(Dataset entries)

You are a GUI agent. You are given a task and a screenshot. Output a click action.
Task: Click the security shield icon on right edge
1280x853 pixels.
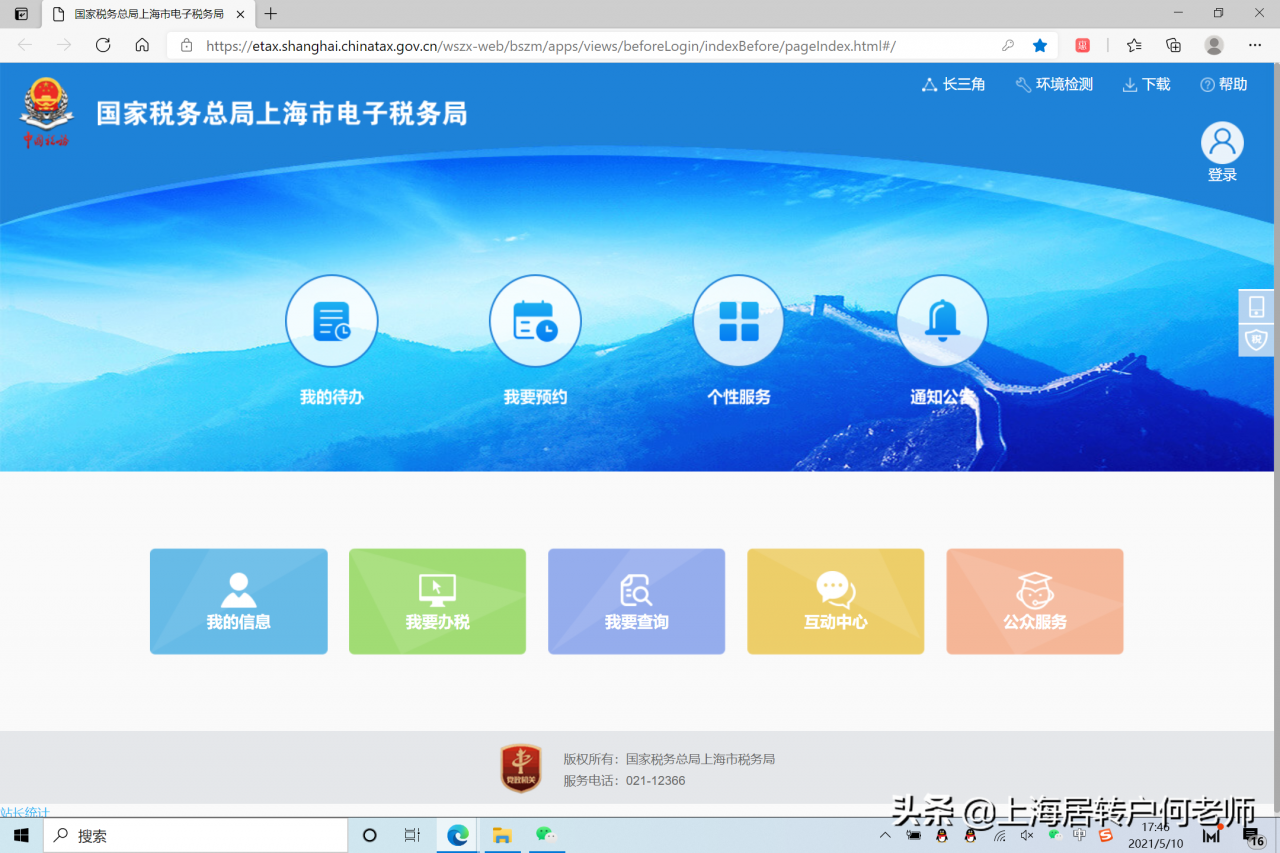(x=1255, y=340)
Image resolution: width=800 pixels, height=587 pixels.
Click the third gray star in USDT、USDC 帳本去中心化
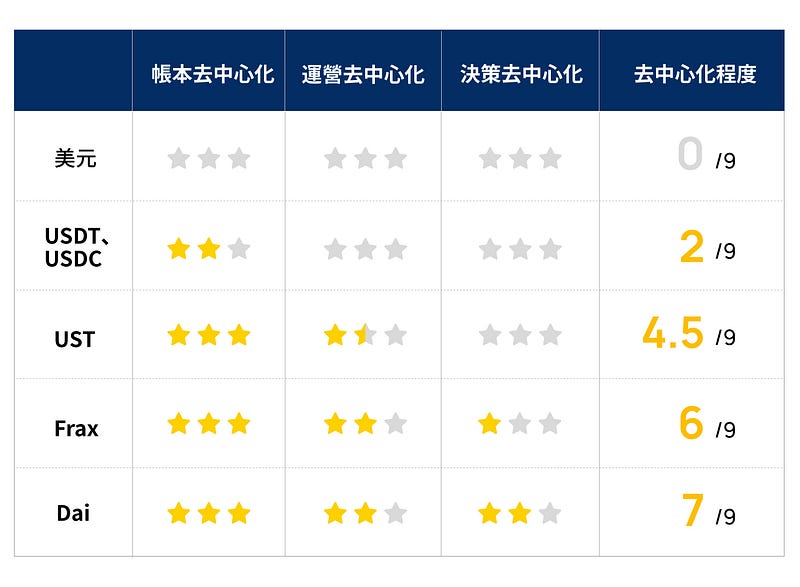(x=239, y=249)
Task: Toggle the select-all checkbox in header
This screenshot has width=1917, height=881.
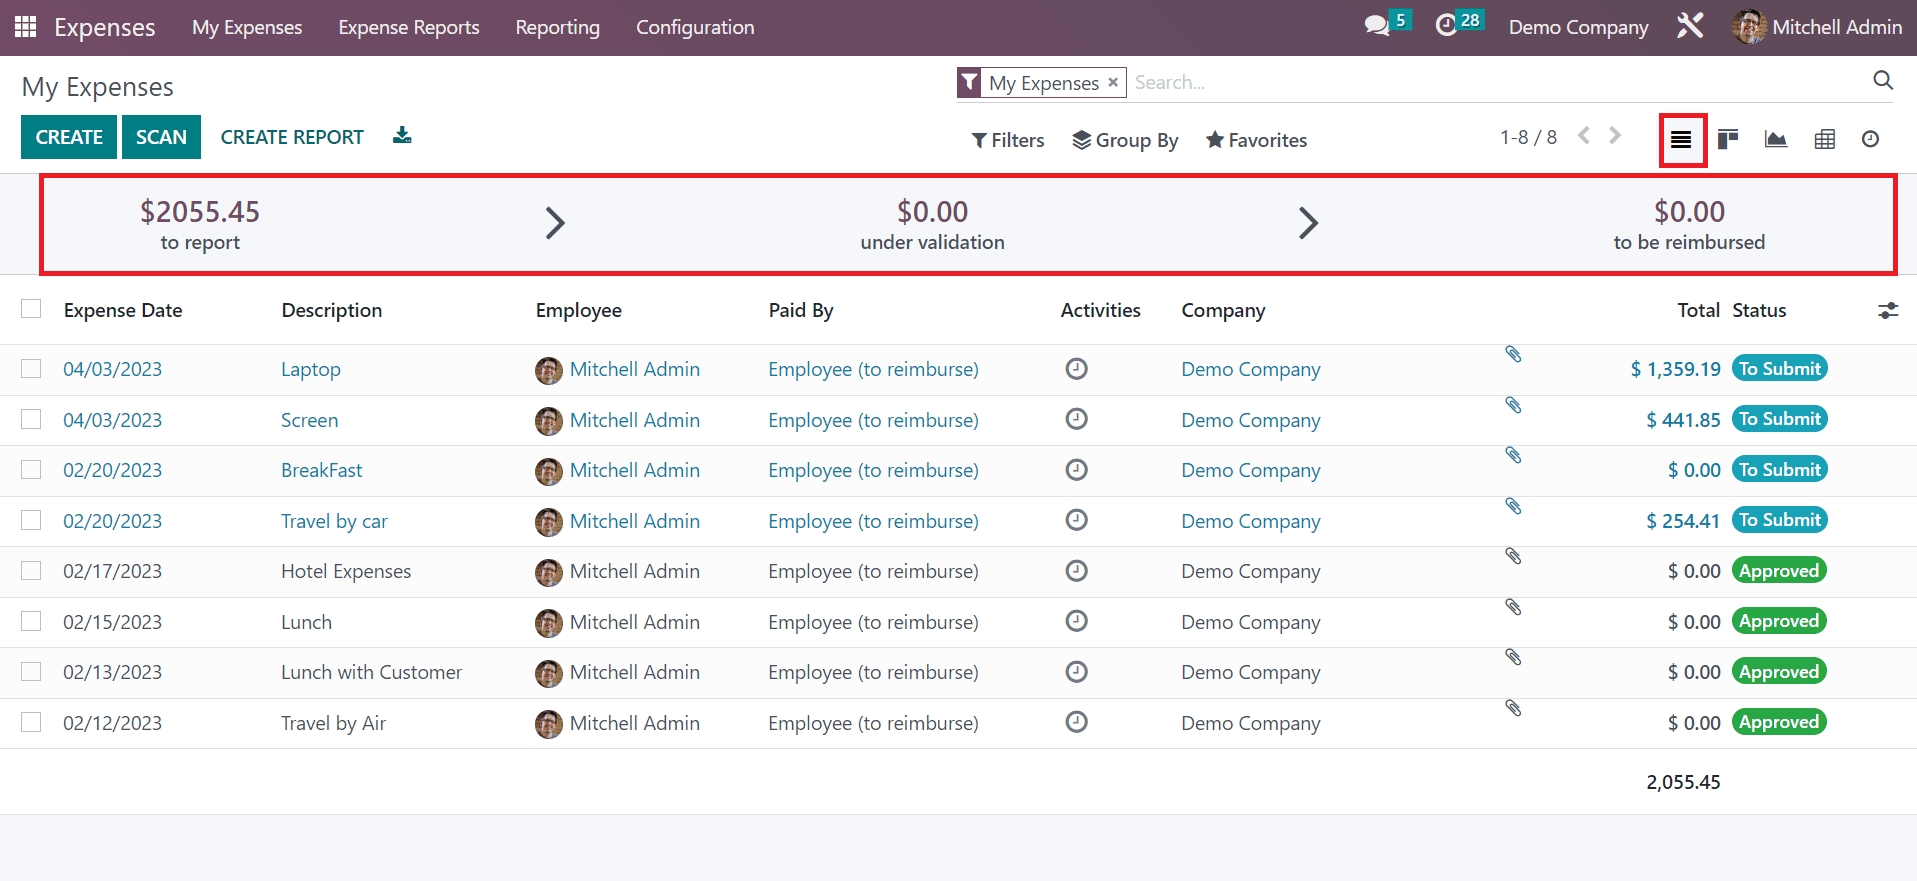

= INSTRUCTIONS TO FOLLOW =
The lines to restate word for word run from the line that contains "Image resolution: width=800" through the end of the entries above, both ends included. Leave out all pictures and write nothing else.

= RESULT =
Image resolution: width=800 pixels, height=587 pixels.
Click the third gray star in USDT、USDC 帳本去中心化
(x=239, y=249)
Task: Toggle the select-all checkbox in header
This screenshot has width=1917, height=881.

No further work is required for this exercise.